--- BEGIN ---

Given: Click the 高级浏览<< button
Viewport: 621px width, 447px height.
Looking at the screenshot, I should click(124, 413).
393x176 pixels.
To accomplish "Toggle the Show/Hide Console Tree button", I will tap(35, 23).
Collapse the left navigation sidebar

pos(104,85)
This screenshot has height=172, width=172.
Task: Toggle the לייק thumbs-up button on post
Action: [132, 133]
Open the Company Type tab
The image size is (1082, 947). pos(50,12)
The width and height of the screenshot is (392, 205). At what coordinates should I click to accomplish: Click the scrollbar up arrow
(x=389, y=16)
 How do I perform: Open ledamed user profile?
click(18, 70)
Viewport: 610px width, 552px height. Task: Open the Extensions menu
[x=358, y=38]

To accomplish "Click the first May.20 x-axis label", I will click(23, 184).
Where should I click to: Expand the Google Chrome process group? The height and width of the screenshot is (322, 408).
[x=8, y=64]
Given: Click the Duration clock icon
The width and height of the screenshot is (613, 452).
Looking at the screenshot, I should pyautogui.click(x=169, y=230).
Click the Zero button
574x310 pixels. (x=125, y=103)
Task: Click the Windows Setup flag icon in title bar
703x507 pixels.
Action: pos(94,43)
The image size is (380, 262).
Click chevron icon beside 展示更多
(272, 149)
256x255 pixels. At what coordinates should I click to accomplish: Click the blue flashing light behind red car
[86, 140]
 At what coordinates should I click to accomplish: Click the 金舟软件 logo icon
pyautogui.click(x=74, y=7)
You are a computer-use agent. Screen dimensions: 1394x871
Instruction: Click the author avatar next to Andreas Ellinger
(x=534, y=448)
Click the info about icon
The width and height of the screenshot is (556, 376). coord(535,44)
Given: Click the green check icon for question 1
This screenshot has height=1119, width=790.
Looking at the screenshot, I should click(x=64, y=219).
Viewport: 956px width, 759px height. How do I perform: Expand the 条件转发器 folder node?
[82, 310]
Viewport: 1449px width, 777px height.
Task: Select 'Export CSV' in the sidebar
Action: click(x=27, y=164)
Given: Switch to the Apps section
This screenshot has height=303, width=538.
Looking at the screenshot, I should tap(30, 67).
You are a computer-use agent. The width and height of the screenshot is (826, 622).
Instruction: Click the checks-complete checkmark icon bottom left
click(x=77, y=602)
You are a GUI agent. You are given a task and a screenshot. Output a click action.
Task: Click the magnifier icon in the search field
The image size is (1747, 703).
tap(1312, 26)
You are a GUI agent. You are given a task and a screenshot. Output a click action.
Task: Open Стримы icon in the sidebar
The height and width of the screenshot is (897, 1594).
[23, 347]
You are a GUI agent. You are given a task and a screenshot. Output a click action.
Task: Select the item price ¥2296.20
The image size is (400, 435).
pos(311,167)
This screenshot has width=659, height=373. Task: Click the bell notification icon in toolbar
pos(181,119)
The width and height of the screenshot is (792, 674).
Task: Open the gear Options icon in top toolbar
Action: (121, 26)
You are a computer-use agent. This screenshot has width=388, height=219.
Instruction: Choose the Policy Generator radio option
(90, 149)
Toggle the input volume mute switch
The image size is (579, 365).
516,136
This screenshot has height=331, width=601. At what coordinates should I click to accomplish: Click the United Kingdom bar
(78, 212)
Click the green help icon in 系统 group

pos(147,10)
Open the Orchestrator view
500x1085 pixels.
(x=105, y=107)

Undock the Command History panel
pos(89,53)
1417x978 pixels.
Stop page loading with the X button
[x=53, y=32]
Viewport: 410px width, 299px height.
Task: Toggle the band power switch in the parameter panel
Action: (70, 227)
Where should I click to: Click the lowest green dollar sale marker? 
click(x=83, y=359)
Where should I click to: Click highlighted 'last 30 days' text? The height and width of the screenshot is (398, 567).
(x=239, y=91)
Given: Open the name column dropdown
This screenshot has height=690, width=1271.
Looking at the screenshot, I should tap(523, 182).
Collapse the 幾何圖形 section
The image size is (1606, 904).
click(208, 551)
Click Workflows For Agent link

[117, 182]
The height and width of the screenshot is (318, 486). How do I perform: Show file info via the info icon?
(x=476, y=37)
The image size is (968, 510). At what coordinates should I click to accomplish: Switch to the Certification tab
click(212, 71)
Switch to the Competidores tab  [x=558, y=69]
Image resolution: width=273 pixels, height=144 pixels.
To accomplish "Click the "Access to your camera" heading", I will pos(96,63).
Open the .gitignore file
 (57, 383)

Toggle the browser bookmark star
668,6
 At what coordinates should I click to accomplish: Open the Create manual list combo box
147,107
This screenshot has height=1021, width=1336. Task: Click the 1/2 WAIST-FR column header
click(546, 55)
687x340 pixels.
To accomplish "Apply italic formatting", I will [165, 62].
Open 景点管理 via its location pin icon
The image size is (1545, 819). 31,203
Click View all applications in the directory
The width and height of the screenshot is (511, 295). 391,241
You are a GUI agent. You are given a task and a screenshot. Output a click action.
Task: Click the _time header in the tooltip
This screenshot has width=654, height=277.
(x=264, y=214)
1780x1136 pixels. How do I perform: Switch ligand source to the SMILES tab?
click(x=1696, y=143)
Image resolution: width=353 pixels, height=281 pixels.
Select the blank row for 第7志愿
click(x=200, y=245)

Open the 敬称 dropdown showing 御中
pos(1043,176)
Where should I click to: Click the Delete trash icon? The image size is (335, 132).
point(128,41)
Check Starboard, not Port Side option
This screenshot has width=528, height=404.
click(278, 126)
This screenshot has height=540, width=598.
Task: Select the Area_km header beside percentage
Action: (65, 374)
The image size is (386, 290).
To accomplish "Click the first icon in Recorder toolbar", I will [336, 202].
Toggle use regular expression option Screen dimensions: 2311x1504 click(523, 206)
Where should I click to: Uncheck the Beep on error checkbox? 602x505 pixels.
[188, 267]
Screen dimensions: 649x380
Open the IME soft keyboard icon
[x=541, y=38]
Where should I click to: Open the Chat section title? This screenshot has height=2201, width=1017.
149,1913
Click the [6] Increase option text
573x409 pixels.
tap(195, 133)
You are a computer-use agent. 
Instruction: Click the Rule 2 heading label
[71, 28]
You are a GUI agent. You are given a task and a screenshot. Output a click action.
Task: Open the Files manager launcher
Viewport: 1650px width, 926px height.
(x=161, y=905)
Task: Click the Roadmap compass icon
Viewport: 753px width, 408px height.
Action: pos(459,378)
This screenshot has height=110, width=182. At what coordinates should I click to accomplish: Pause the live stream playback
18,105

--- END ---

_Prompt:_ Return every line of the items above unchanged, from the first line through the last.

_Full response:_
Given: Click the 高级浏览<< button
Viewport: 621px width, 447px height.
Looking at the screenshot, I should click(124, 413).
393x176 pixels.
To accomplish "Toggle the Show/Hide Console Tree button", I will tap(35, 23).
Collapse the left navigation sidebar

pos(104,85)
This screenshot has height=172, width=172.
Task: Toggle the לייק thumbs-up button on post
Action: [132, 133]
Open the Company Type tab
The image size is (1082, 947). pos(50,12)
The width and height of the screenshot is (392, 205). At what coordinates should I click to accomplish: Click the scrollbar up arrow
(x=389, y=16)
 How do I perform: Open ledamed user profile?
click(18, 70)
Viewport: 610px width, 552px height. Task: Open the Extensions menu
[x=358, y=38]

To accomplish "Click the first May.20 x-axis label", I will click(23, 184).
Where should I click to: Expand the Google Chrome process group? The height and width of the screenshot is (322, 408).
[x=8, y=64]
Given: Click the Duration clock icon
The width and height of the screenshot is (613, 452).
Looking at the screenshot, I should pyautogui.click(x=169, y=230).
Click the Zero button
574x310 pixels. (x=125, y=103)
Task: Click the Windows Setup flag icon in title bar
703x507 pixels.
Action: pos(94,43)
The image size is (380, 262).
Click chevron icon beside 展示更多
(272, 149)
256x255 pixels. At what coordinates should I click to accomplish: Click the blue flashing light behind red car
[86, 140]
 At what coordinates should I click to accomplish: Click the 金舟软件 logo icon
pyautogui.click(x=74, y=7)
You are a computer-use agent. Screen dimensions: 1394x871
Instruction: Click the author avatar next to Andreas Ellinger
(x=534, y=448)
Click the info about icon
The width and height of the screenshot is (556, 376). coord(535,44)
Given: Click the green check icon for question 1
This screenshot has height=1119, width=790.
Looking at the screenshot, I should click(x=64, y=219).
Viewport: 956px width, 759px height. How do I perform: Expand the 条件转发器 folder node?
[82, 310]
Viewport: 1449px width, 777px height.
Task: Select 'Export CSV' in the sidebar
Action: click(x=27, y=164)
Given: Switch to the Apps section
This screenshot has height=303, width=538.
Looking at the screenshot, I should tap(30, 67).
You are a computer-use agent. The width and height of the screenshot is (826, 622).
Instruction: Click the checks-complete checkmark icon bottom left
click(x=77, y=602)
You are a GUI agent. You are given a task and a screenshot. Output a click action.
Task: Click the magnifier icon in the search field
The image size is (1747, 703).
tap(1312, 26)
You are a GUI agent. You are given a task and a screenshot. Output a click action.
Task: Open Стримы icon in the sidebar
The height and width of the screenshot is (897, 1594).
[23, 347]
You are a GUI agent. You are given a task and a screenshot. Output a click action.
Task: Select the item price ¥2296.20
The image size is (400, 435).
pos(311,167)
This screenshot has width=659, height=373. Task: Click the bell notification icon in toolbar
pos(181,119)
The width and height of the screenshot is (792, 674).
Task: Open the gear Options icon in top toolbar
Action: (121, 26)
You are a computer-use agent. This screenshot has width=388, height=219.
Instruction: Choose the Policy Generator radio option
(90, 149)
Toggle the input volume mute switch
The image size is (579, 365).
516,136
This screenshot has height=331, width=601. At what coordinates should I click to accomplish: Click the United Kingdom bar
(78, 212)
Click the green help icon in 系统 group

pos(147,10)
Open the Orchestrator view
500x1085 pixels.
(x=105, y=107)

Undock the Command History panel
pos(89,53)
1417x978 pixels.
Stop page loading with the X button
[x=53, y=32]
Viewport: 410px width, 299px height.
Task: Toggle the band power switch in the parameter panel
Action: (70, 227)
Where should I click to: Click the lowest green dollar sale marker? 
click(x=83, y=359)
Where should I click to: Click highlighted 'last 30 days' text? The height and width of the screenshot is (398, 567).
(x=239, y=91)
Given: Open the name column dropdown
This screenshot has height=690, width=1271.
Looking at the screenshot, I should tap(523, 182).
Collapse the 幾何圖形 section
The image size is (1606, 904).
click(208, 551)
Click Workflows For Agent link

[117, 182]
The height and width of the screenshot is (318, 486). How do I perform: Show file info via the info icon?
(x=476, y=37)
The image size is (968, 510). At what coordinates should I click to accomplish: Switch to the Certification tab
click(212, 71)
Switch to the Competidores tab  [x=558, y=69]
Image resolution: width=273 pixels, height=144 pixels.
To accomplish "Click the "Access to your camera" heading", I will pos(96,63).
Open the .gitignore file
 (57, 383)

Toggle the browser bookmark star
668,6
 At what coordinates should I click to accomplish: Open the Create manual list combo box
147,107
This screenshot has height=1021, width=1336. Task: Click the 1/2 WAIST-FR column header
click(546, 55)
687x340 pixels.
To accomplish "Apply italic formatting", I will [165, 62].
Open 景点管理 via its location pin icon
The image size is (1545, 819). 31,203
Click View all applications in the directory
The width and height of the screenshot is (511, 295). 391,241
You are a GUI agent. You are given a task and a screenshot. Output a click action.
Task: Click the _time header in the tooltip
This screenshot has width=654, height=277.
(x=264, y=214)
1780x1136 pixels. How do I perform: Switch ligand source to the SMILES tab?
click(x=1696, y=143)
Image resolution: width=353 pixels, height=281 pixels.
Select the blank row for 第7志愿
click(x=200, y=245)

Open the 敬称 dropdown showing 御中
pos(1043,176)
Where should I click to: Click the Delete trash icon? The image size is (335, 132).
point(128,41)
Check Starboard, not Port Side option
This screenshot has width=528, height=404.
click(278, 126)
This screenshot has height=540, width=598.
Task: Select the Area_km header beside percentage
Action: (65, 374)
The image size is (386, 290).
To accomplish "Click the first icon in Recorder toolbar", I will [336, 202].
Toggle use regular expression option Screen dimensions: 2311x1504 click(523, 206)
Where should I click to: Uncheck the Beep on error checkbox? 602x505 pixels.
[188, 267]
Screen dimensions: 649x380
Open the IME soft keyboard icon
[x=541, y=38]
Where should I click to: Open the Chat section title? This screenshot has height=2201, width=1017.
149,1913
Click the [6] Increase option text
573x409 pixels.
tap(195, 133)
You are a computer-use agent. 
Instruction: Click the Rule 2 heading label
[71, 28]
You are a GUI agent. You are given a task and a screenshot. Output a click action.
Task: Open the Files manager launcher
Viewport: 1650px width, 926px height.
(x=161, y=905)
Task: Click the Roadmap compass icon
Viewport: 753px width, 408px height.
Action: pos(459,378)
This screenshot has height=110, width=182. At what coordinates should I click to accomplish: Pause the live stream playback
18,105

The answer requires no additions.